Collected data:
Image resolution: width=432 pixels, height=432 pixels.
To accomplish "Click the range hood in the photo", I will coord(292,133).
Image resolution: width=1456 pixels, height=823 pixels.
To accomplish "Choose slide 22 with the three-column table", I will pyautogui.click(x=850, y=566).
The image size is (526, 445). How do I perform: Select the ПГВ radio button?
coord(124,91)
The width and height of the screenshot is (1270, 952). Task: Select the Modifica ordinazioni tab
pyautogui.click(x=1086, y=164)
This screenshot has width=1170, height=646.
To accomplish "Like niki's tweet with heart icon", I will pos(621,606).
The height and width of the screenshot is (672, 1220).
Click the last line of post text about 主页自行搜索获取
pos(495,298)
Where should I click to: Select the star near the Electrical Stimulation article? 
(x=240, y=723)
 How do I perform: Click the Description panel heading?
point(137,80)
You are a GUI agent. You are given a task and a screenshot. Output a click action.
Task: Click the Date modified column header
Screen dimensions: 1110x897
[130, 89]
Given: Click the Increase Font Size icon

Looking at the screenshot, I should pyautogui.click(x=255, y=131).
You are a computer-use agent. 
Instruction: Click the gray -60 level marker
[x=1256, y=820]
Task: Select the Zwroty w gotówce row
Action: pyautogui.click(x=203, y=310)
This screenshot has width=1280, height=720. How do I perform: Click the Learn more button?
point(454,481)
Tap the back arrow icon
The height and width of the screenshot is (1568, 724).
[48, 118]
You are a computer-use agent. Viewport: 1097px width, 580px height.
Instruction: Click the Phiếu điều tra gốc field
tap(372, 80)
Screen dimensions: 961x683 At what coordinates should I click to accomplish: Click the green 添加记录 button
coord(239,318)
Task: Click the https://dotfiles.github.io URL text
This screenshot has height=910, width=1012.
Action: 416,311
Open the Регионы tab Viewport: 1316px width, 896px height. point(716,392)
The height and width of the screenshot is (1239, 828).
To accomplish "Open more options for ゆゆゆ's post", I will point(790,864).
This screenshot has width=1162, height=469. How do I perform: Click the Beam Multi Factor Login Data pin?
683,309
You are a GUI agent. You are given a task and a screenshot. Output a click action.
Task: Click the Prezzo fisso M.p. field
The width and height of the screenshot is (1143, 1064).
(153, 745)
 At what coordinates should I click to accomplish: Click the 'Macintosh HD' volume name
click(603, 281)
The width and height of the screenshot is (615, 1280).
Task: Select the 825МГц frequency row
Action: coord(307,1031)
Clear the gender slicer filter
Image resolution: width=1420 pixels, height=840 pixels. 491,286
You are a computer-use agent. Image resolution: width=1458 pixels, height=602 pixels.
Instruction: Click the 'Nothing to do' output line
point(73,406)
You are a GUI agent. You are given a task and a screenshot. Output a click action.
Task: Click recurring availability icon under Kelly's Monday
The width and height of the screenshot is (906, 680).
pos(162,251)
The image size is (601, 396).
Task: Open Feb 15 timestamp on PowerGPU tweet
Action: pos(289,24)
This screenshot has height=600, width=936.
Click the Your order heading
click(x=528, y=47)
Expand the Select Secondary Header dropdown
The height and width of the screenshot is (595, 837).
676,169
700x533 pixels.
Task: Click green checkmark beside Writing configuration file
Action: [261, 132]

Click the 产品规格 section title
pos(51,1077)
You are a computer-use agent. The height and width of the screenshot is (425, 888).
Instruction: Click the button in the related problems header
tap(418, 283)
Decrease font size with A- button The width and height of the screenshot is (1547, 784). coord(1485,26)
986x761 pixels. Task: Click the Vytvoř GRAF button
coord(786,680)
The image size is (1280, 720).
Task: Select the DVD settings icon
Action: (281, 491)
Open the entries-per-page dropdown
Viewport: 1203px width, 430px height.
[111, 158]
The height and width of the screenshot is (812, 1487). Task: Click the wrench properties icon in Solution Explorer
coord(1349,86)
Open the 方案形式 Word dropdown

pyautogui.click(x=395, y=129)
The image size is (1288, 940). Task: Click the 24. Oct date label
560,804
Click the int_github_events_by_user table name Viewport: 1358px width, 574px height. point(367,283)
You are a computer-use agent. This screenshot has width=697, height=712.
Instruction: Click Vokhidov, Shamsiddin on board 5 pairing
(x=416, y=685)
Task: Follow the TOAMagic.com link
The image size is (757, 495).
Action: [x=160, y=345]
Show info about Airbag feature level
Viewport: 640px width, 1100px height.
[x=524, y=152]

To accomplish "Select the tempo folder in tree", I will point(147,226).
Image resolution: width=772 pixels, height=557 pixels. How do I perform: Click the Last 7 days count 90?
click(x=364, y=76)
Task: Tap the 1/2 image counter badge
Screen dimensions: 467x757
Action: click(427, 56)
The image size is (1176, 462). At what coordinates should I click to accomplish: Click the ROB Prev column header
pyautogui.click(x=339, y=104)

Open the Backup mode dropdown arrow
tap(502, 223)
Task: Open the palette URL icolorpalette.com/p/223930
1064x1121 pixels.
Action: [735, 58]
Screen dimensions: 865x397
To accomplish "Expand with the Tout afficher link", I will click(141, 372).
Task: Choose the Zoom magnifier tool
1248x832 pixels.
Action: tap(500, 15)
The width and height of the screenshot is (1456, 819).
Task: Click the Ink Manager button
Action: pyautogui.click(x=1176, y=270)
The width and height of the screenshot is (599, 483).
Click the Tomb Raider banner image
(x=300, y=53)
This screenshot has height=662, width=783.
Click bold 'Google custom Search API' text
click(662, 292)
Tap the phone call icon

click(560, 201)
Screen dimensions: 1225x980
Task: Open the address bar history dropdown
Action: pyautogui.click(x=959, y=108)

## TASK TO COMPLETE:
Retype only this portion of the data above: the line containing "Where should I", the line containing "Task: Click recurring", and all lines between them, exactly.

## ANSWER FOR THIS EXERCISE:
Where should I click to: Select the star near the Electrical Stimulation article? 
(x=240, y=723)
 How do I perform: Click the Description panel heading?
point(137,80)
You are a GUI agent. You are given a task and a screenshot. Output a click action.
Task: Click the Date modified column header
Screen dimensions: 1110x897
[130, 89]
Given: Click the Increase Font Size icon

Looking at the screenshot, I should pyautogui.click(x=255, y=131).
You are a computer-use agent. 
Instruction: Click the gray -60 level marker
[x=1256, y=820]
Task: Select the Zwroty w gotówce row
Action: pyautogui.click(x=203, y=310)
This screenshot has width=1280, height=720. How do I perform: Click the Learn more button?
point(454,481)
Tap the back arrow icon
The height and width of the screenshot is (1568, 724).
[48, 118]
You are a computer-use agent. Viewport: 1097px width, 580px height.
Instruction: Click the Phiếu điều tra gốc field
tap(372, 80)
Screen dimensions: 961x683 At what coordinates should I click to accomplish: Click the green 添加记录 button
coord(239,318)
Task: Click the https://dotfiles.github.io URL text
This screenshot has height=910, width=1012.
Action: 416,311
Open the Регионы tab Viewport: 1316px width, 896px height. point(716,392)
The height and width of the screenshot is (1239, 828).
To accomplish "Open more options for ゆゆゆ's post", I will point(790,864).
This screenshot has width=1162, height=469. How do I perform: Click the Beam Multi Factor Login Data pin?
683,309
You are a GUI agent. You are given a task and a screenshot. Output a click action.
Task: Click the Prezzo fisso M.p. field
The width and height of the screenshot is (1143, 1064).
(153, 745)
 At what coordinates should I click to accomplish: Click the 'Macintosh HD' volume name
click(603, 281)
The width and height of the screenshot is (615, 1280).
Task: Select the 825МГц frequency row
Action: coord(307,1031)
Clear the gender slicer filter
Image resolution: width=1420 pixels, height=840 pixels. 491,286
You are a computer-use agent. Image resolution: width=1458 pixels, height=602 pixels.
Instruction: Click the 'Nothing to do' output line
point(73,406)
You are a GUI agent. You are given a task and a screenshot. Output a click action.
Task: Click recurring availability icon under Kelly's Monday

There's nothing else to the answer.